>> begin
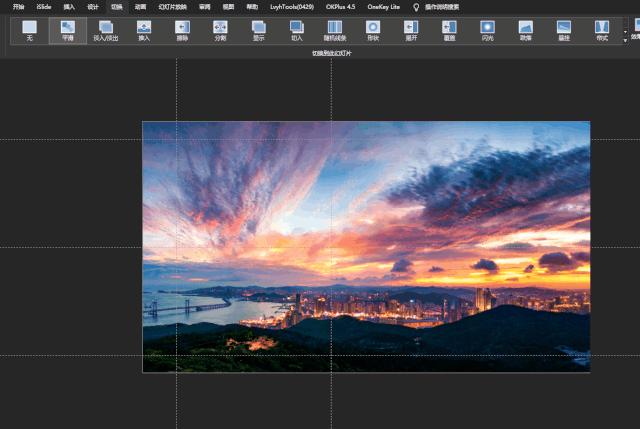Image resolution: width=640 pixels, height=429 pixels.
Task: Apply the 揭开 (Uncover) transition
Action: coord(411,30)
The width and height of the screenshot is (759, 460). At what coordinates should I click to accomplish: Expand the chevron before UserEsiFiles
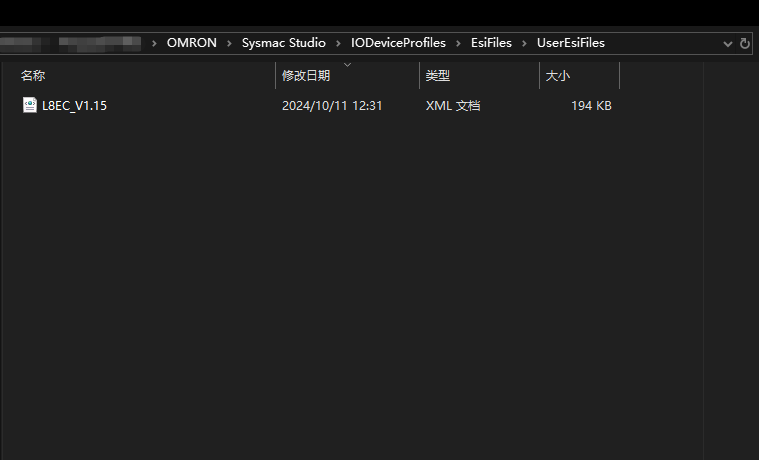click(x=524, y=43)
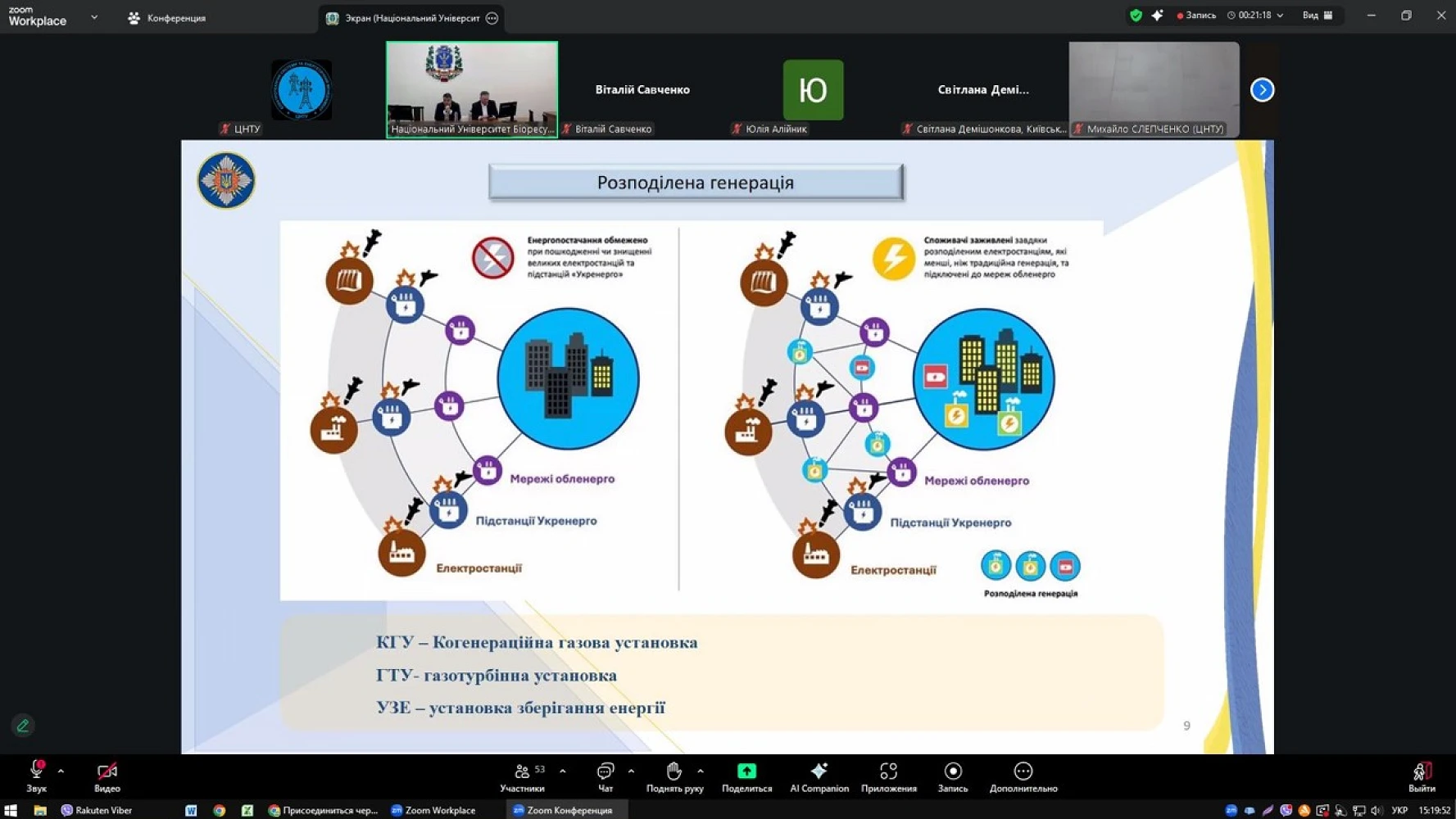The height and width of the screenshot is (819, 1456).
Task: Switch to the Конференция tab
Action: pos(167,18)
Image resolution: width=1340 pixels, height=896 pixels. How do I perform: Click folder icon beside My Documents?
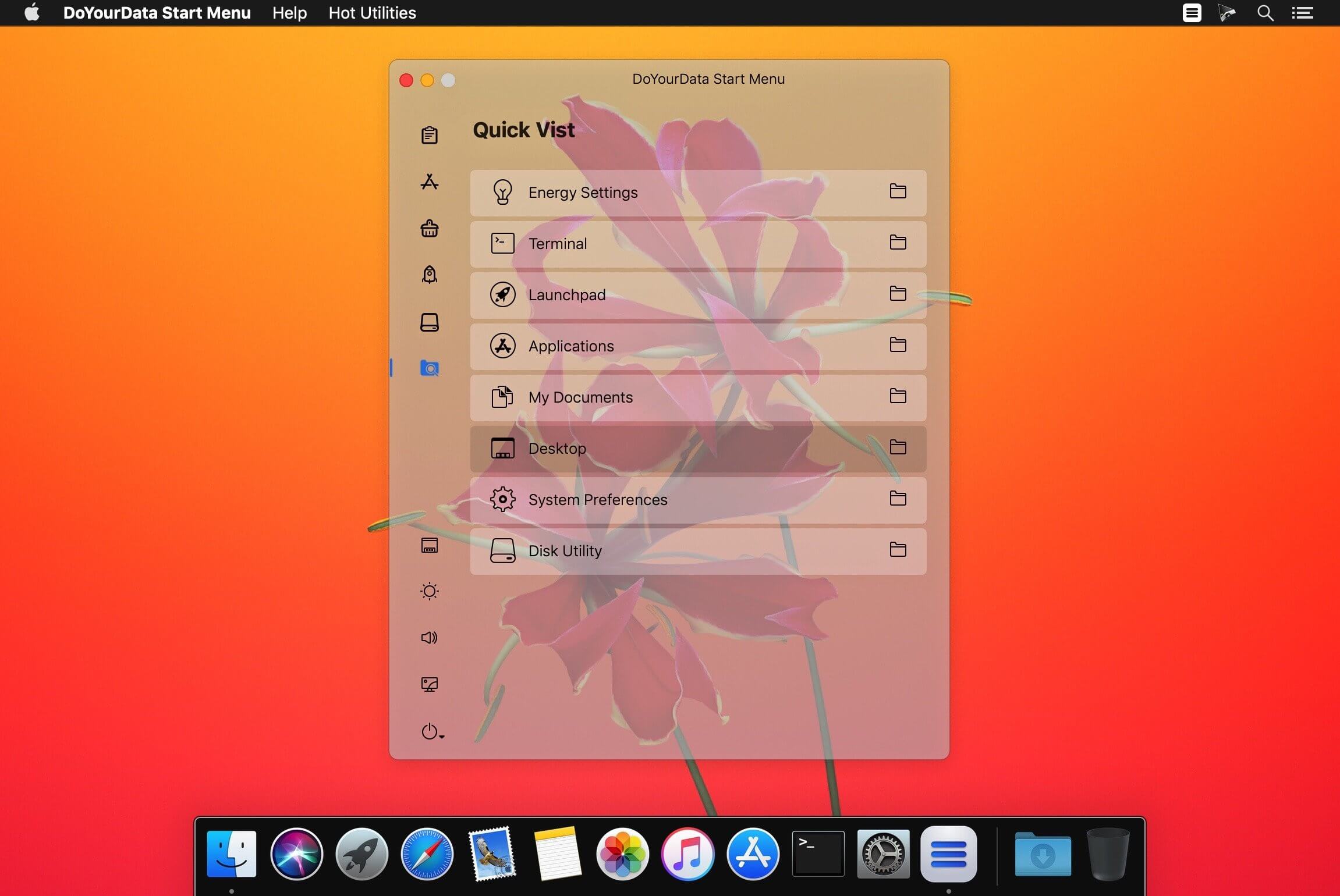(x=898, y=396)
>> end
Instruction: Echo the rows verbatim, from the start of the rows through the line containing "Action: pos(167,18)", including both ends. Leave the pictures out.

Result:
Image resolution: width=640 pixels, height=429 pixels.
Task: Apply the 揭开 (Uncover) transition
Action: coord(411,30)
The width and height of the screenshot is (759, 460). At what coordinates should I click to accomplish: Expand the chevron before UserEsiFiles
click(x=524, y=43)
The height and width of the screenshot is (819, 1456).
Task: Switch to the Конференция tab
Action: pos(167,18)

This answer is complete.